The coordination capsule possesses a rigid cavity, with a diameter of ∼1 nm, surrounded by multiple anthracene panels. The spherical polyaromatic cavity binds various synthetic molecules (e.g., paracyclophanes, corannulene, BODIPY, and fullerene C60) in aqueous solutions. With the aid of the polyaromatic shell, photochemically and thermally reactive radical initiators and oligosulfurs are greatly stabilized in the cavity. Biomolecules such as hydrophilic sucrose and oligo(lactic acid)s as well as hydrophobic androgenic hormones are bound by the capsule with high selectivity. In addition, long amphiphilic poly(ethylene oxide)s are threaded into the closed shell of the capsule(s) to generate unusual pseudorotaxane-shaped host–guest complexes in water. In contrast, the π-stacking capsule furnishes a flexible cavity, adaptable to the size and shape of guest molecules, encircled by multiple anthracene panels. In water, the capsule binds hydrophobic fluorescent dyes (e.g., Nile red and DCM) in the cavity. Simple grinding of the bent amphiphile with highly hydrophobic nanocarbons such as fullerenes, nanographenes, and carbon nanotubes (followed by sonication) as well as metal-complexes such as Cu(II)-phthalocyanines and Mn(III)-tetraphenylporphyrins leads to the efficient formation of water-soluble host–guest complexes upon encapsulation. Red emission from otherwise water-deactivated Eu(III)-complexes is largely enhanced in water through encapsulation. Moreover, the incorporation of pH- and photoswitches into the amphiphile affords stimuli-responsive π-stacking capsules, capable of releasing bound guests by the addition of acid and light irradiation, respectively, in water.

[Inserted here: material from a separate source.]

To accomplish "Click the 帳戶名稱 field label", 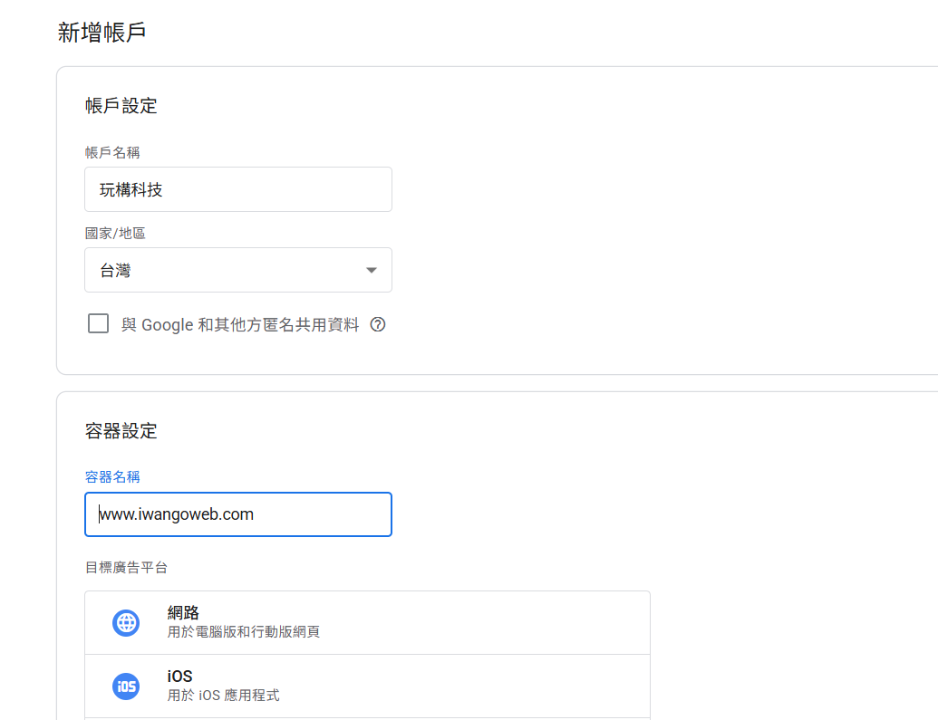I will (112, 152).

The host functions of the coordination and π-stacking capsules are complementary to each other, which enables selection of the capsule-type depending on the envisioned target. We are convinced that continued investigation of the present supramolecular capsules featuring the bent anthracene dimer and its derivatives will further increase their value as advanced molecular tools for synthetic, analytical, material, biological, and/or medical applications.